Task goal:
When you return the data, keep each character exactly as it appears.

Information shown:
————

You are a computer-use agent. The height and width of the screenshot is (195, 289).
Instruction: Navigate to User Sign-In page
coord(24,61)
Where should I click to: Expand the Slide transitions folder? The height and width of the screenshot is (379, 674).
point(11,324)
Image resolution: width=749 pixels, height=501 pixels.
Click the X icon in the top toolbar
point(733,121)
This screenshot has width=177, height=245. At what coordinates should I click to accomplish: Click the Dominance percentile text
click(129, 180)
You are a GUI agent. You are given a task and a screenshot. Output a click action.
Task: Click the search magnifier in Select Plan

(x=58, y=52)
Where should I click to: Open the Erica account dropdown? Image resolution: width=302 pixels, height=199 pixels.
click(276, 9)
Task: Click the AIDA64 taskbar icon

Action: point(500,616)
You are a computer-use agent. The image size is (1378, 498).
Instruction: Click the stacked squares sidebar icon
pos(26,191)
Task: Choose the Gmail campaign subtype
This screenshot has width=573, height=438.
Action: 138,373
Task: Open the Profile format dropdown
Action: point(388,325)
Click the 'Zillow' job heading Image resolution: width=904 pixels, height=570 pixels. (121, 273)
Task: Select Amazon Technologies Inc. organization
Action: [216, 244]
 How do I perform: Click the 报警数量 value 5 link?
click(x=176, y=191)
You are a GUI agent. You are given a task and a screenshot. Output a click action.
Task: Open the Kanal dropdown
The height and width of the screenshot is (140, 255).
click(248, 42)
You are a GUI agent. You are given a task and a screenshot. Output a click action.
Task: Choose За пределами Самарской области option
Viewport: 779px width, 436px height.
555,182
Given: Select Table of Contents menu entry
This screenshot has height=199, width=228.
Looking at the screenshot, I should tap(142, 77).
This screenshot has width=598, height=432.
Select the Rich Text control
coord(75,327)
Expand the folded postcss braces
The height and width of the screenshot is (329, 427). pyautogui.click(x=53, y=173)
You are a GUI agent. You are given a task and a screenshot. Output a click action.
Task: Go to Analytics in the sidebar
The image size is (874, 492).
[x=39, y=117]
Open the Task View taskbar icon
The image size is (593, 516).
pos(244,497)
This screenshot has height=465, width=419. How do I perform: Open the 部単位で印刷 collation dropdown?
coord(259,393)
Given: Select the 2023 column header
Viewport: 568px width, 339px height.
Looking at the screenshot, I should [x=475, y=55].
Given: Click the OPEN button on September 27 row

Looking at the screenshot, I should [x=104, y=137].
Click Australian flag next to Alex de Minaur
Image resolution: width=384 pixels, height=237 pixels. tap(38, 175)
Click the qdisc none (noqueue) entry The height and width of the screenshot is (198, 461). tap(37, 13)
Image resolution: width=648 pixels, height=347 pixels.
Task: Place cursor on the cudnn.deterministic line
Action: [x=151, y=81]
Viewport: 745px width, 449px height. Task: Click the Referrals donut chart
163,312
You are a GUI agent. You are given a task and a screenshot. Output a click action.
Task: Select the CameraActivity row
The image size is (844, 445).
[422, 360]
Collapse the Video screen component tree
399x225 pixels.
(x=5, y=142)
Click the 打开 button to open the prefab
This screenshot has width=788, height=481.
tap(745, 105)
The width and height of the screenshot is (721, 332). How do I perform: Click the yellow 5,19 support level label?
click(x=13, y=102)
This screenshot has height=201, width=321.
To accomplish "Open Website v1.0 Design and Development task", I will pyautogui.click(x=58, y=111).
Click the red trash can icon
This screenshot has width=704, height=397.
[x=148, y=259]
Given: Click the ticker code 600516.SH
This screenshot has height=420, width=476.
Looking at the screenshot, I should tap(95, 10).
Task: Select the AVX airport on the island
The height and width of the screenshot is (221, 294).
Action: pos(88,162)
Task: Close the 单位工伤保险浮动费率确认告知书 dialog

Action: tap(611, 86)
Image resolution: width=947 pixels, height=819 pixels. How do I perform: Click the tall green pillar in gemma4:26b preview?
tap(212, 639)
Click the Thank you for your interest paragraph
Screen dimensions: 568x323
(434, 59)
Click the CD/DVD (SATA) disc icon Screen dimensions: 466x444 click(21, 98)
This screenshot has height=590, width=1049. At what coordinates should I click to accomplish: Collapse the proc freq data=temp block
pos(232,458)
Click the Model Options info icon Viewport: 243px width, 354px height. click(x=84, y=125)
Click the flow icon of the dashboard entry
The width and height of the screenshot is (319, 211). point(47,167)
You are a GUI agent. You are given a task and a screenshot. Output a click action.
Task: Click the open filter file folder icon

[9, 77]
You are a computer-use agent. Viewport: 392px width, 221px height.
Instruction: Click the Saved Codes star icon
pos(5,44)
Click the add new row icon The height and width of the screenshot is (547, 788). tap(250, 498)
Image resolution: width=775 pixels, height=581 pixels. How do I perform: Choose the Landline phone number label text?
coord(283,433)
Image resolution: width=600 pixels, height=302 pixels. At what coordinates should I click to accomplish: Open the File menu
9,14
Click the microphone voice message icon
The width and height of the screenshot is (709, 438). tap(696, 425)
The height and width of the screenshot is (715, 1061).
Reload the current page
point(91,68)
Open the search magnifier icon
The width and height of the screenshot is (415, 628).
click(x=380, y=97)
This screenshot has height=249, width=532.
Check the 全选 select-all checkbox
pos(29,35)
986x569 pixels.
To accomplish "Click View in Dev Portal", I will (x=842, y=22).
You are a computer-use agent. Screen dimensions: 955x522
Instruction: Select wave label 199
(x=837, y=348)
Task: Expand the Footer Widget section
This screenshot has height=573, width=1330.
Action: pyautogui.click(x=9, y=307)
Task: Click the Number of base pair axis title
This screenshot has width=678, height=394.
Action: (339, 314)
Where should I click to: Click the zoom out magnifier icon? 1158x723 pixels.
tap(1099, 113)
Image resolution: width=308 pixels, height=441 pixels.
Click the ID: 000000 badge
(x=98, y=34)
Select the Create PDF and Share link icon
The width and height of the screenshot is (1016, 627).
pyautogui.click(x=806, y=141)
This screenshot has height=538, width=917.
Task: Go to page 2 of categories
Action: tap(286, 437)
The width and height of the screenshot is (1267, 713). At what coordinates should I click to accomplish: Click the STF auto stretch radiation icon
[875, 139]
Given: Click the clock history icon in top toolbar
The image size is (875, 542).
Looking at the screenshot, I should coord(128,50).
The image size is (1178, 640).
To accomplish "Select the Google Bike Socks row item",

————

Problem solution:
You are a computer-use agent. The height and width of the screenshot is (195, 289).
Instruction: Navigate to User Sign-In page
coord(24,61)
Where should I click to: Expand the Slide transitions folder? The height and width of the screenshot is (379, 674).
point(11,324)
Image resolution: width=749 pixels, height=501 pixels.
Click the X icon in the top toolbar
point(733,121)
This screenshot has width=177, height=245. At what coordinates should I click to accomplish: Click the Dominance percentile text
click(129, 180)
You are a GUI agent. You are given a task and a screenshot. Output a click action.
Task: Click the search magnifier in Select Plan

(x=58, y=52)
Where should I click to: Open the Erica account dropdown? Image resolution: width=302 pixels, height=199 pixels.
click(276, 9)
Task: Click the AIDA64 taskbar icon

Action: point(500,616)
You are a computer-use agent. The image size is (1378, 498).
Instruction: Click the stacked squares sidebar icon
pos(26,191)
Task: Choose the Gmail campaign subtype
This screenshot has width=573, height=438.
Action: 138,373
Task: Open the Profile format dropdown
Action: point(388,325)
Click the 'Zillow' job heading Image resolution: width=904 pixels, height=570 pixels. (121, 273)
Task: Select Amazon Technologies Inc. organization
Action: [216, 244]
 How do I perform: Click the 报警数量 value 5 link?
click(x=176, y=191)
You are a GUI agent. You are given a task and a screenshot. Output a click action.
Task: Open the Kanal dropdown
The height and width of the screenshot is (140, 255).
click(248, 42)
You are a GUI agent. You are given a task and a screenshot. Output a click action.
Task: Choose За пределами Самарской области option
Viewport: 779px width, 436px height.
555,182
Given: Select Table of Contents menu entry
This screenshot has height=199, width=228.
Looking at the screenshot, I should tap(142, 77).
This screenshot has width=598, height=432.
Select the Rich Text control
coord(75,327)
Expand the folded postcss braces
The height and width of the screenshot is (329, 427). pyautogui.click(x=53, y=173)
You are a GUI agent. You are given a task and a screenshot. Output a click action.
Task: Go to Analytics in the sidebar
The image size is (874, 492).
[x=39, y=117]
Open the Task View taskbar icon
The image size is (593, 516).
pos(244,497)
This screenshot has height=465, width=419. How do I perform: Open the 部単位で印刷 collation dropdown?
coord(259,393)
Given: Select the 2023 column header
Viewport: 568px width, 339px height.
Looking at the screenshot, I should [x=475, y=55].
Given: Click the OPEN button on September 27 row

Looking at the screenshot, I should [x=104, y=137].
Click Australian flag next to Alex de Minaur
Image resolution: width=384 pixels, height=237 pixels. tap(38, 175)
Click the qdisc none (noqueue) entry The height and width of the screenshot is (198, 461). tap(37, 13)
Image resolution: width=648 pixels, height=347 pixels.
Task: Place cursor on the cudnn.deterministic line
Action: [x=151, y=81]
Viewport: 745px width, 449px height. Task: Click the Referrals donut chart
163,312
You are a GUI agent. You are given a task and a screenshot. Output a click action.
Task: Select the CameraActivity row
The image size is (844, 445).
[422, 360]
Collapse the Video screen component tree
399x225 pixels.
(x=5, y=142)
Click the 打开 button to open the prefab
This screenshot has width=788, height=481.
tap(745, 105)
The width and height of the screenshot is (721, 332). How do I perform: Click the yellow 5,19 support level label?
click(x=13, y=102)
This screenshot has height=201, width=321.
To accomplish "Open Website v1.0 Design and Development task", I will pyautogui.click(x=58, y=111).
Click the red trash can icon
This screenshot has width=704, height=397.
[x=148, y=259]
Given: Click the ticker code 600516.SH
This screenshot has height=420, width=476.
Looking at the screenshot, I should tap(95, 10).
Task: Select the AVX airport on the island
The height and width of the screenshot is (221, 294).
Action: pos(88,162)
Task: Close the 单位工伤保险浮动费率确认告知书 dialog

Action: tap(611, 86)
Image resolution: width=947 pixels, height=819 pixels. How do I perform: Click the tall green pillar in gemma4:26b preview?
tap(212, 639)
Click the Thank you for your interest paragraph
Screen dimensions: 568x323
(434, 59)
Click the CD/DVD (SATA) disc icon Screen dimensions: 466x444 click(21, 98)
This screenshot has height=590, width=1049. At what coordinates should I click to accomplish: Collapse the proc freq data=temp block
pos(232,458)
Click the Model Options info icon Viewport: 243px width, 354px height. click(x=84, y=125)
Click the flow icon of the dashboard entry
The width and height of the screenshot is (319, 211). point(47,167)
You are a GUI agent. You are given a task and a screenshot. Output a click action.
Task: Click the open filter file folder icon

[9, 77]
You are a computer-use agent. Viewport: 392px width, 221px height.
Instruction: Click the Saved Codes star icon
pos(5,44)
Click the add new row icon The height and width of the screenshot is (547, 788). tap(250, 498)
Image resolution: width=775 pixels, height=581 pixels. How do I perform: Choose the Landline phone number label text?
coord(283,433)
Image resolution: width=600 pixels, height=302 pixels. At what coordinates should I click to accomplish: Open the File menu
9,14
Click the microphone voice message icon
The width and height of the screenshot is (709, 438). tap(696, 425)
The height and width of the screenshot is (715, 1061).
Reload the current page
point(91,68)
Open the search magnifier icon
The width and height of the screenshot is (415, 628).
click(x=380, y=97)
This screenshot has height=249, width=532.
Check the 全选 select-all checkbox
pos(29,35)
986x569 pixels.
To accomplish "Click View in Dev Portal", I will (x=842, y=22).
You are a computer-use agent. Screen dimensions: 955x522
Instruction: Select wave label 199
(x=837, y=348)
Task: Expand the Footer Widget section
This screenshot has height=573, width=1330.
Action: pyautogui.click(x=9, y=307)
Task: Click the Number of base pair axis title
This screenshot has width=678, height=394.
Action: (339, 314)
Where should I click to: Click the zoom out magnifier icon? 1158x723 pixels.
tap(1099, 113)
Image resolution: width=308 pixels, height=441 pixels.
Click the ID: 000000 badge
(x=98, y=34)
Select the Create PDF and Share link icon
The width and height of the screenshot is (1016, 627).
pyautogui.click(x=806, y=141)
This screenshot has height=538, width=917.
Task: Go to page 2 of categories
Action: tap(286, 437)
The width and height of the screenshot is (1267, 713). At what coordinates should I click to accomplish: Click the STF auto stretch radiation icon
[875, 139]
Given: Click the clock history icon in top toolbar
The image size is (875, 542).
Looking at the screenshot, I should coord(128,50).
The image size is (1178, 640).
To accomplish "Select the Google Bike Socks row item",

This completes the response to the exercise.